◆ INSTRUCTION
Rewrite the data below so that "Where should I click to" becomes "Where do I click to" wherever it occurs, changing nothing else.
- - - - -
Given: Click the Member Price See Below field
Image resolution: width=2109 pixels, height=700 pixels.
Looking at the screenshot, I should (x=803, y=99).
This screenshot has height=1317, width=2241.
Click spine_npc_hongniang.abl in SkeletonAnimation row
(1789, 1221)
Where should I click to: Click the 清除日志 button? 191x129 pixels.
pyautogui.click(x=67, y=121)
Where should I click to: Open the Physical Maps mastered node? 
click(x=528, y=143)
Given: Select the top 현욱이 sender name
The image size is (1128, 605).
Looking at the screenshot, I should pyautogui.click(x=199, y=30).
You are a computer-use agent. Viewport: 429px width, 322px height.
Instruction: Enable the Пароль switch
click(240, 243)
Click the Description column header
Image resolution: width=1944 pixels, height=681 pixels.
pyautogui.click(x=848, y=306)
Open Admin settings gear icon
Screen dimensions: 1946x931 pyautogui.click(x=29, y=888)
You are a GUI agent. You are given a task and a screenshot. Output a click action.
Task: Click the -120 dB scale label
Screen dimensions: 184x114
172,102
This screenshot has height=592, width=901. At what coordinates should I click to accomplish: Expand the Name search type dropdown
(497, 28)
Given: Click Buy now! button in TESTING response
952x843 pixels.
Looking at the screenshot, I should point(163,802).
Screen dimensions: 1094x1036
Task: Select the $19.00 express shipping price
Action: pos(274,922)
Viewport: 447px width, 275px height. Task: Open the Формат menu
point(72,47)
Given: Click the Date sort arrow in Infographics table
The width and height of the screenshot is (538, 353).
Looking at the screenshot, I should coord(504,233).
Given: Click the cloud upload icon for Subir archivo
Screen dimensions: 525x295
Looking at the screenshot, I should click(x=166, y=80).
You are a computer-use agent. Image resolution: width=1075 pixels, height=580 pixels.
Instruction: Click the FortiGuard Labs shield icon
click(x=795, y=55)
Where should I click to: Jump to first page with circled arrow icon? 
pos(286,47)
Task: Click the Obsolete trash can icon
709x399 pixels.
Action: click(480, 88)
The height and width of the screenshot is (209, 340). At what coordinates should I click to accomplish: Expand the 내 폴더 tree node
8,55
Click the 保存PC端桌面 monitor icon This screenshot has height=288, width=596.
- - - - -
◆ WRITTEN SOLUTION
Given: Click the Member Price See Below field
Image resolution: width=2109 pixels, height=700 pixels.
Looking at the screenshot, I should (x=803, y=99).
This screenshot has height=1317, width=2241.
Click spine_npc_hongniang.abl in SkeletonAnimation row
(1789, 1221)
Where do I click to: Click the 清除日志 button? 191x129 pixels.
pyautogui.click(x=67, y=121)
Where do I click to: Open the Physical Maps mastered node? 
click(x=528, y=143)
Given: Select the top 현욱이 sender name
The image size is (1128, 605).
Looking at the screenshot, I should pyautogui.click(x=199, y=30).
You are a computer-use agent. Viewport: 429px width, 322px height.
Instruction: Enable the Пароль switch
click(240, 243)
Click the Description column header
Image resolution: width=1944 pixels, height=681 pixels.
pyautogui.click(x=848, y=306)
Open Admin settings gear icon
Screen dimensions: 1946x931 pyautogui.click(x=29, y=888)
You are a GUI agent. You are given a task and a screenshot. Output a click action.
Task: Click the -120 dB scale label
Screen dimensions: 184x114
172,102
This screenshot has height=592, width=901. At what coordinates should I click to accomplish: Expand the Name search type dropdown
(497, 28)
Given: Click Buy now! button in TESTING response
952x843 pixels.
Looking at the screenshot, I should point(163,802).
Screen dimensions: 1094x1036
Task: Select the $19.00 express shipping price
Action: pos(274,922)
Viewport: 447px width, 275px height. Task: Open the Формат menu
point(72,47)
Given: Click the Date sort arrow in Infographics table
The width and height of the screenshot is (538, 353).
Looking at the screenshot, I should coord(504,233).
Given: Click the cloud upload icon for Subir archivo
Screen dimensions: 525x295
Looking at the screenshot, I should click(x=166, y=80).
You are a computer-use agent. Image resolution: width=1075 pixels, height=580 pixels.
Instruction: Click the FortiGuard Labs shield icon
click(x=795, y=55)
Where do I click to: Jump to first page with circled arrow icon? 
pos(286,47)
Task: Click the Obsolete trash can icon
709x399 pixels.
Action: click(480, 88)
The height and width of the screenshot is (209, 340). At what coordinates should I click to accomplish: Expand the 내 폴더 tree node
8,55
Click the 保存PC端桌面 monitor icon This screenshot has height=288, width=596.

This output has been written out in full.